Father Van Hecke was born at Bruges, in Belgium, on the 31st October, 1854. He studied Humanities at a local Episcopal college before studying Philosophy at Roulers. He came to a new Ecclesiastical college in Partickhill at the invitation of Archbishop Eyre and was ordained by Bishop Mc Lachlan of Galloway. He served first in St. John 's, Glasgow.and then in St. Paul 's, Shettleston.

In 1893 he came to Wishaw as Parish Priest and immediately put the church into a better state of repair and reseated the aisles. A kind and gentle man, he always had a word for young and old and lived for the people of Wishaw. He made alterations and renovations to the school buildings which had served their purpose well for 30 years. The Lady Altar was installed the year after his arrival. Simultaneously , he enlarged Newmains chapel school by adding a sanctuary and he also built a presbytery there. The new Mission was completed by 1896 and Fr. James Humble appointed in charge.
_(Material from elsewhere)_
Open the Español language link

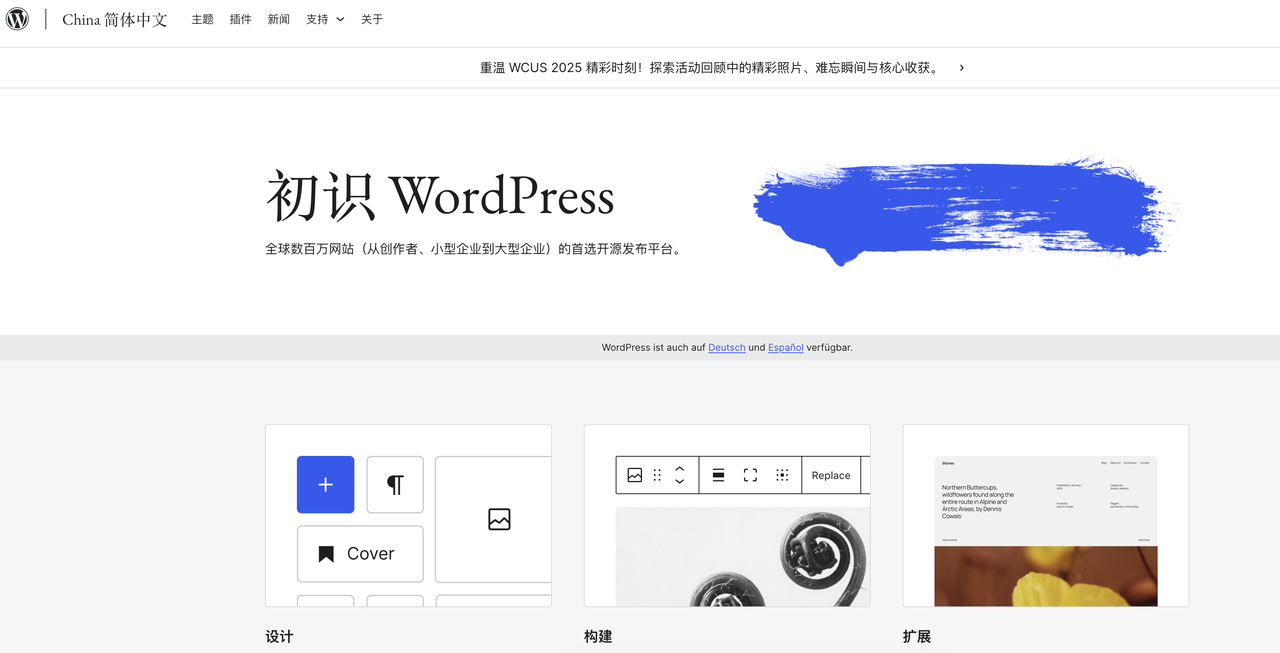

St. Ignatius ' school was now too small and so he planned and completed new school buildings with accomodation for 500 children. With the growth of the population he realised also that more accomodation was required in the church and so undertook a programme of alterations and improvements, which are detailed elsewhere. The church accomodated 900 people after his efforts.In 1894, a new pipe organ was installed under the supervision of his brother, Professor Van Hecke of the Royal Chapel in Brussels.
Dean Van Hecke also served on the School board and the Parish Council, thus serving the general public of Wishaw as well  as his own congregation.. He actively helped his homeless countrymen during the First World War and was  decorated for his work in this area by the King of the Belgians. He continued his work in beautifying the church and continued until night fell - "when no man can work." He died suddenly on the morning of Tuesday 20th December 1927 well prepared . His diary found at his bedside recorded that on the night before his death, he made his Examination of Conscience and performed the various priestly exercises to which he had pledged himself.